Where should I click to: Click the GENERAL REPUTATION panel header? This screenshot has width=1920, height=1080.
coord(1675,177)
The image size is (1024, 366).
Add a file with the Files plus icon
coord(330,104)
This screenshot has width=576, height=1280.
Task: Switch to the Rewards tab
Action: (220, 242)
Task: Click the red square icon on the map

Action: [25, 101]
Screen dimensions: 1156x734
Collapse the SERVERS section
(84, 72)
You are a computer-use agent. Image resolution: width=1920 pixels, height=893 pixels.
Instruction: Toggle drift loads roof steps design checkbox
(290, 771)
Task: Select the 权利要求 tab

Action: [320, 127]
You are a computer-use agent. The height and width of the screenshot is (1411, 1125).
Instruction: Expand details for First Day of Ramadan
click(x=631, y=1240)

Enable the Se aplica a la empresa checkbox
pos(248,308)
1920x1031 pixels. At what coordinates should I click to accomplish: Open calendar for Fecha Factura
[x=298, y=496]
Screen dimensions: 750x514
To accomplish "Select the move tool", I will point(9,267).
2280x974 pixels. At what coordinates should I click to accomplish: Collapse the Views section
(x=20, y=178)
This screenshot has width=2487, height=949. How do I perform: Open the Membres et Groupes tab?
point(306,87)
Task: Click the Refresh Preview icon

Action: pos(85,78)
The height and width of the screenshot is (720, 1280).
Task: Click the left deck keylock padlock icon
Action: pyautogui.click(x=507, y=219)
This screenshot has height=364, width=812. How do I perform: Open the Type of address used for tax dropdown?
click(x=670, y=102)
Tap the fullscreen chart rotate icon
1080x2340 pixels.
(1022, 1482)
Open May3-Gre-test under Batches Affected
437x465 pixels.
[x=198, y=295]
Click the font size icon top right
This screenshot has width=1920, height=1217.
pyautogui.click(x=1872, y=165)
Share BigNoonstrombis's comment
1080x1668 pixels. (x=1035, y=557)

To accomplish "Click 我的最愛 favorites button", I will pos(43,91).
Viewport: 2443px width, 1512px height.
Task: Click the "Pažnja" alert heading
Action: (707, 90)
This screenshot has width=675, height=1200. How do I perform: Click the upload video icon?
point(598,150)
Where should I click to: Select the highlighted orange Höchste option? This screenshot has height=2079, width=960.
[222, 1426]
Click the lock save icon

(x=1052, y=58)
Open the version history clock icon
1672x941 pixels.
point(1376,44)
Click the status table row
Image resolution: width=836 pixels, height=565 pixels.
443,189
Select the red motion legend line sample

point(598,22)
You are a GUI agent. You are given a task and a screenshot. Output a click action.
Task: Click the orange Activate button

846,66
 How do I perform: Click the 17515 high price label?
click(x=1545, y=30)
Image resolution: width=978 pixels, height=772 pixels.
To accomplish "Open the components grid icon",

■ Task to complete
Count up the lines in the entries that hold "size", and respond with that count and no other text.

■ Response area
2